The latest twist in the Sino-US trade saga suggests that there is a gulf between the US administration’s anti-Chinese rhetoric and its willingness to negotiate solutions. There were sighs of relief in Shenzhen yesterday after the US announced that it would lift the ban on companies supplying components to Chinese telecommunications giant ZTE.
Imposed for a breach of sanctions on Iran, the ban was supposed to last for seven years. But a new agreement will allow ZTE to buy from US suppliers once more, in return for paying a US$1.4 billion fine, changing its management and board, and submitting to US monitoring. The move has pulled the company back from the brink of collapse, as US-made components are essential to its business.
ZTE’s shares have been suspended since the ban was announced, but shares in its global component suppliers performed well in response to the announcement. Qualcomm and NXP Semiconductors also rose on the news; Qualcomm, a US microchip-maker, hopes to acquire Dutch peer NXP, but requires approval from the Chinese authorities to complete the deal.
A-OK
The ZTE announcement wasn’t the only good news for Chinese companies this week. The 234 A-share-listed companies included in MSCI’s global and regional indices at the end of May enjoyed their first full week of trading as MSCI components. The A-share market is China’s domestic stock market, consisting of shares listed in Shanghai and Shenzhen, and has previously been relatively inaccessible to global investors.
Together, the Shanghai and Shenzhen stock exchanges make up the world’s second-largest stock market. Although the 234 shares currently included in the MSCI indices are just a fraction of the A-share market’s 3,000 stocks and around $8 trillion in market capitalisation, more are expected to be included soon. In a report published in May, MSCI said that around half its emerging-market index could eventually be made up of Chinese shares.
With a spring in their step on the prospect of buying by index-tracking funds, the major Chinese A-share indices performed well in the first four days of the week.
A tale of two retail sectors
With the S&P 500 index up 1.3% by Thursday’s close, US investors were also in bullish mood. The top performers were retailers Kohl’s and Macy’s. Investors have been encouraged by the way these companies have responded to the e-commerce threat with loyalty schemes and digital operations of their own.
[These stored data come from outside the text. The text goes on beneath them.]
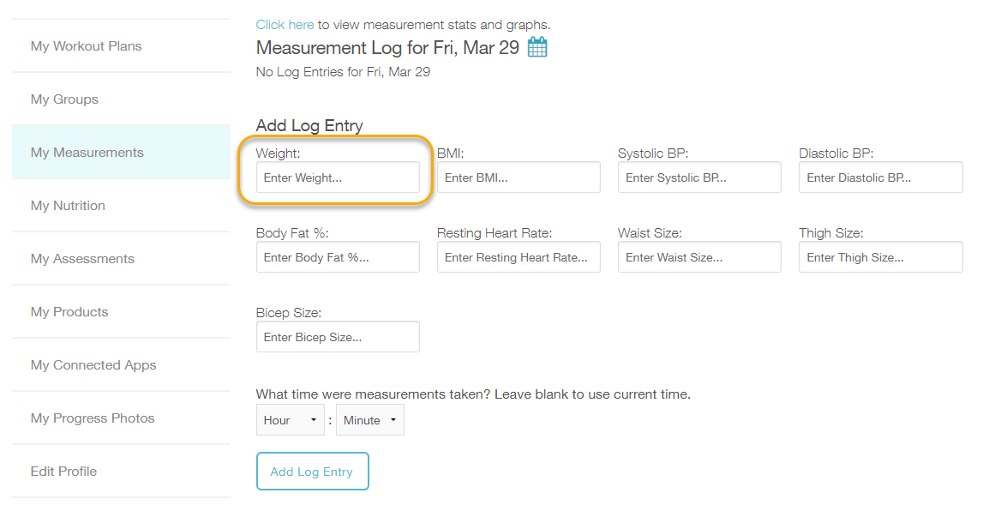This screenshot has height=505, width=983.
Task: Open My Products section
Action: [69, 312]

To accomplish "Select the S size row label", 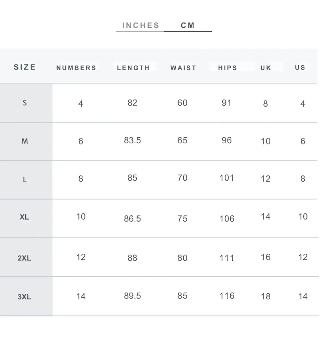I will coord(25,103).
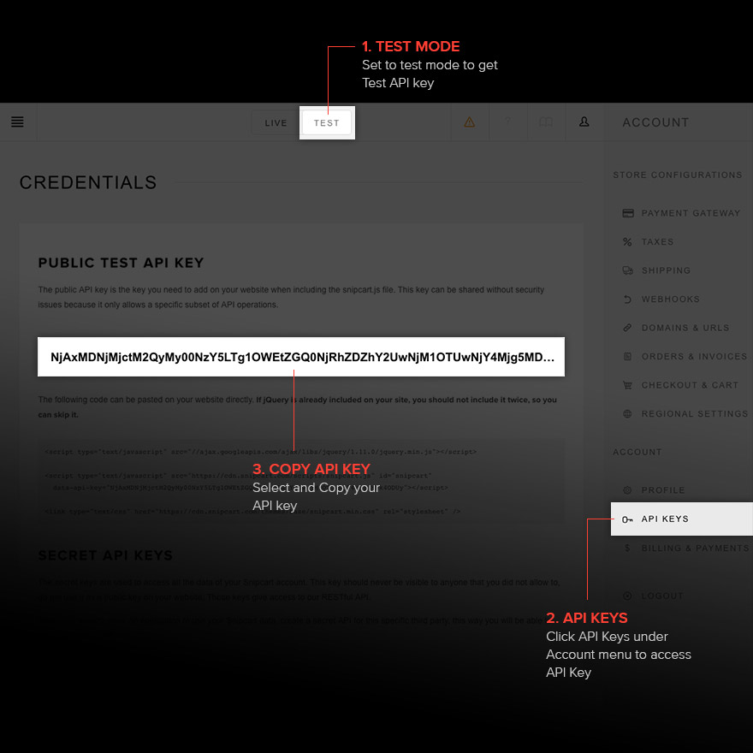
Task: Click the globe icon for Regional Settings
Action: 627,414
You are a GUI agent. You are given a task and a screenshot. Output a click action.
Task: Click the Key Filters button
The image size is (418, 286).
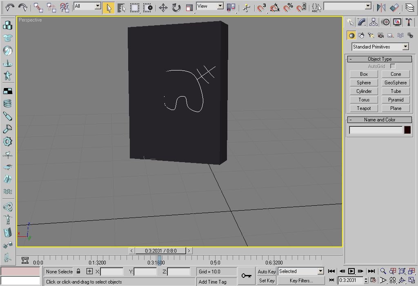301,280
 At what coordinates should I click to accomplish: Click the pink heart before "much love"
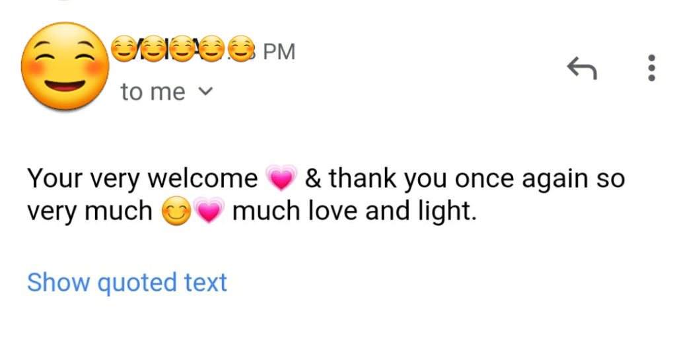[209, 213]
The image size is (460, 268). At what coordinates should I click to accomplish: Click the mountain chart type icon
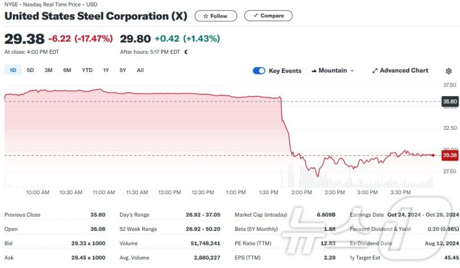(x=314, y=71)
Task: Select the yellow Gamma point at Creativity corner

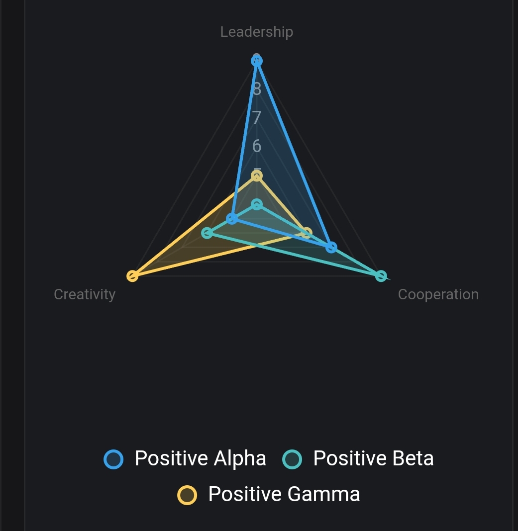Action: (132, 276)
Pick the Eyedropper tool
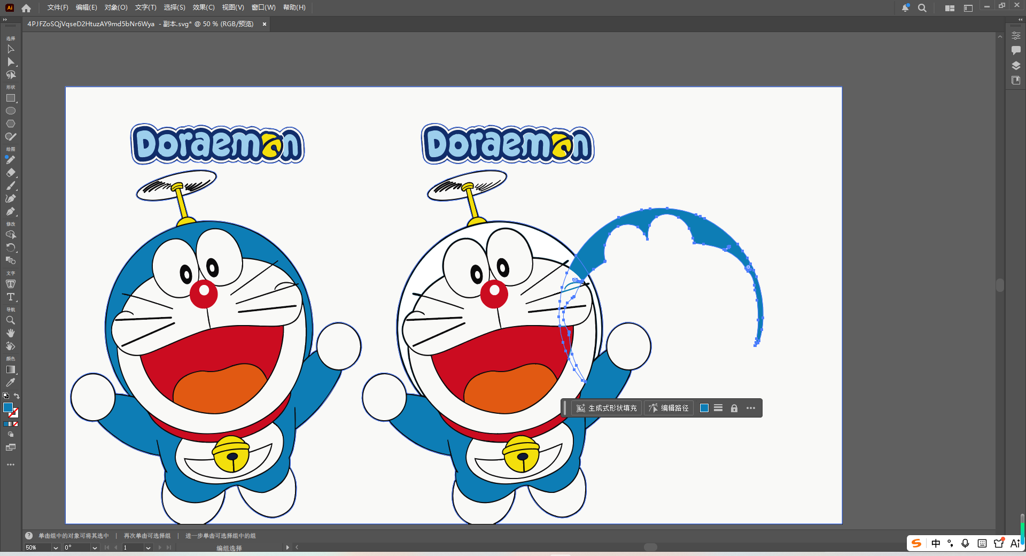 [11, 383]
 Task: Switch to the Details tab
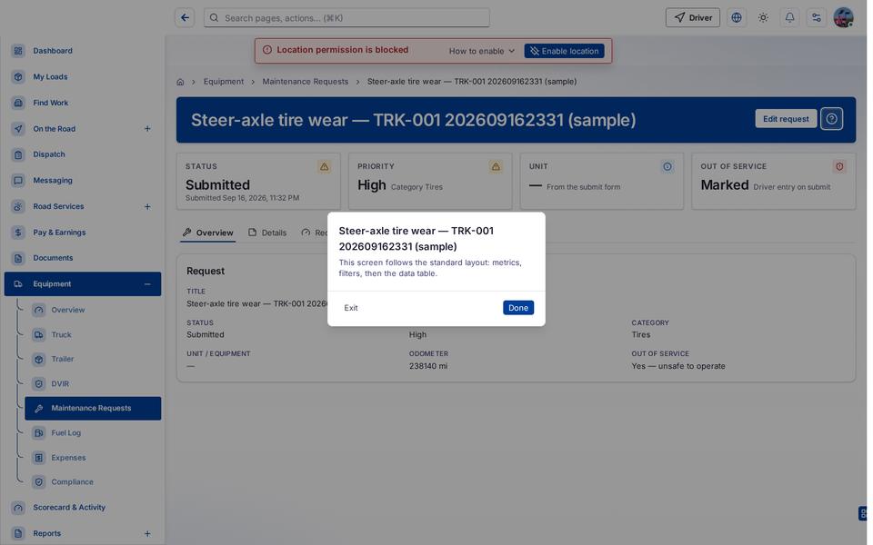pyautogui.click(x=267, y=233)
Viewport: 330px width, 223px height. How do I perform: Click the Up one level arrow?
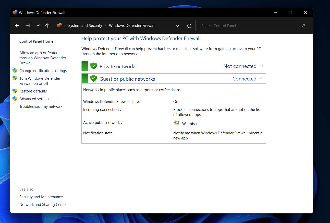47,26
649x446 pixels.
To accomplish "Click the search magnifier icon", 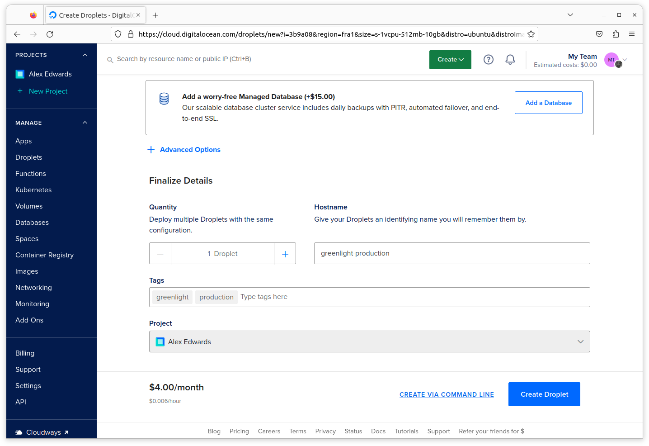I will 110,60.
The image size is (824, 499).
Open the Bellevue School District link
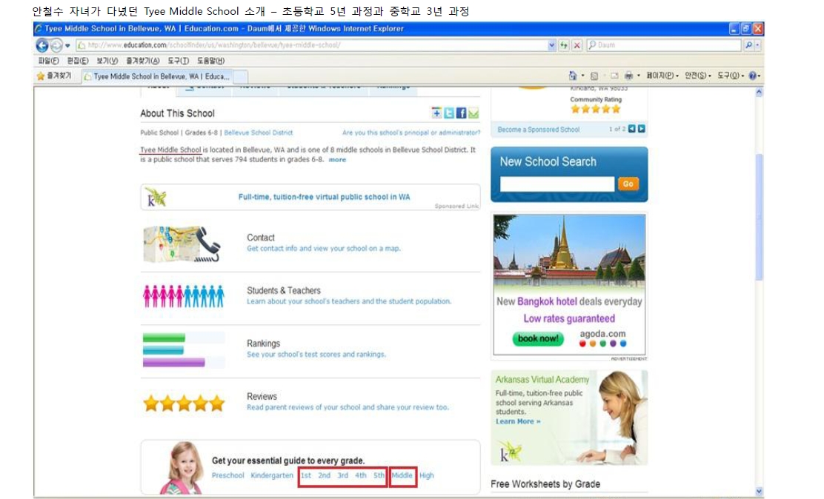pyautogui.click(x=259, y=133)
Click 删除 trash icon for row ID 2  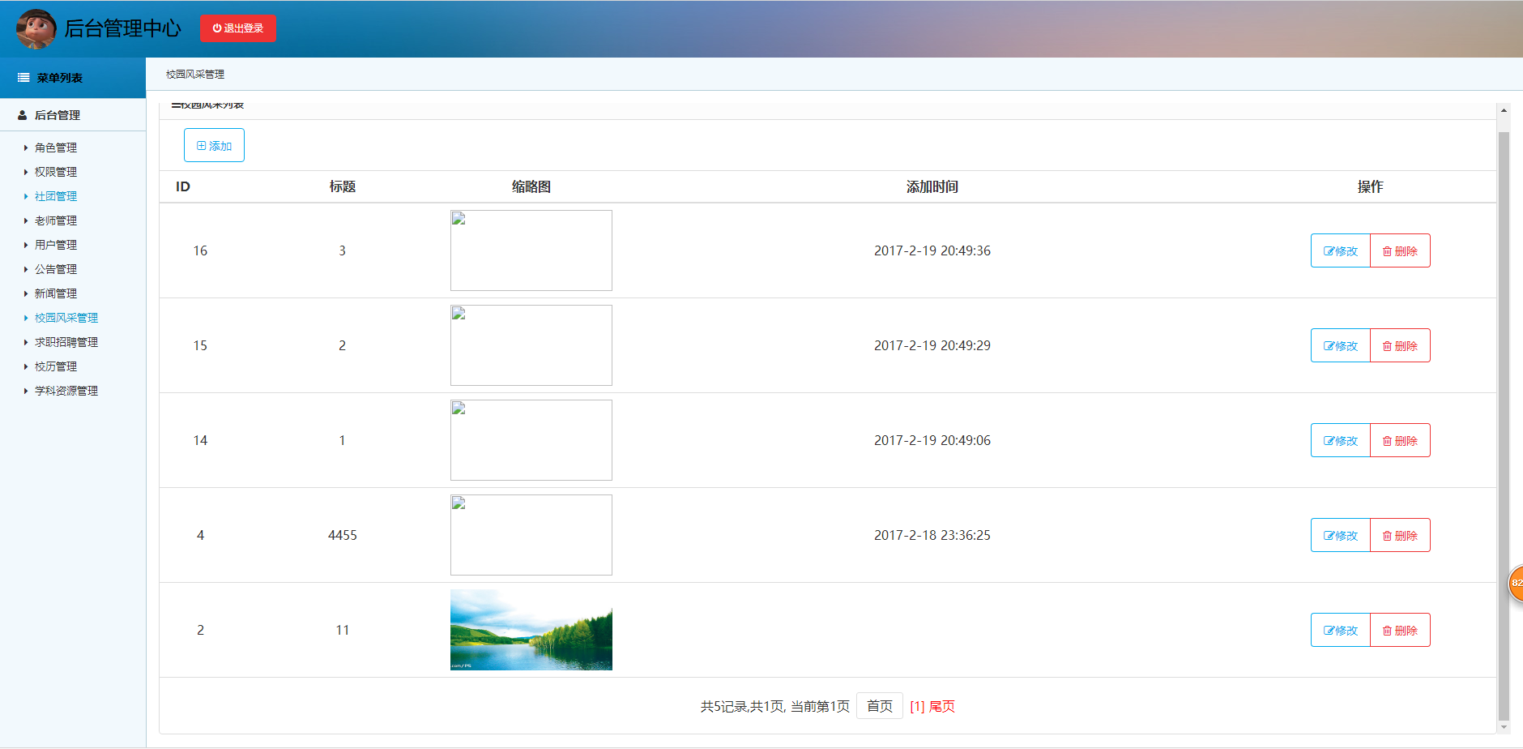click(1387, 631)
On the other side of the Atlantic, the retail picture was less rosy. The sun has been shining this week, but the UK high street is still in the shade. On Thursday, House of Fraser announced that it would close 31 of its 59 department stores in 2019. These include its flagship Oxford Street store. The move could lead to the loss of 6,000 jobs. Although House of Fraser is privately owned, publically traded retailers were weak, with both Tesco and Sainsbury’s slumping on Thursday. Overall, though, the FTSE 100 eked out a modest gain of 0.3% by Thursday’s close.
Tech treks on
This was another eye-catching week for the technology sector. Amazon made gains, partially at the expense of insurers, as rumours emerged that the e-commerce titan is to move into the insurance sector. Another tech standout was Twitter. Its shares hit a three-year high as it replaced Monsanto in the S&P 500 – and investors were swift to register their ‘likes’.
And finally ….
Twitter users are often warned that internet never forgets. But nor, sometimes, does the Earth – not even over a period of half a billion years. This week, scientists in China announced that they had discovered the world’s oldest footprints in the Three Gorges area of Hubei province.
These are the first known footprints to predate the ‘Cambrian explosion’, when a wide variety of animal life appeared. Instead, the Three Gorges stepper belongs to the Ediacaran period, from which relatively few fossils have been found. That’s because most Ediacaran earthlings were simple, soft-bodied beasties.
The creator of the Yangtze footprints, however, may have been a hard-bodied arthropod, or perhaps a bristly sort of worm. Whatever it was, it was only around two centimetres long and about half that across. But its tiny footprints could represent a sizeable step in our understanding of our planet’s prehistory.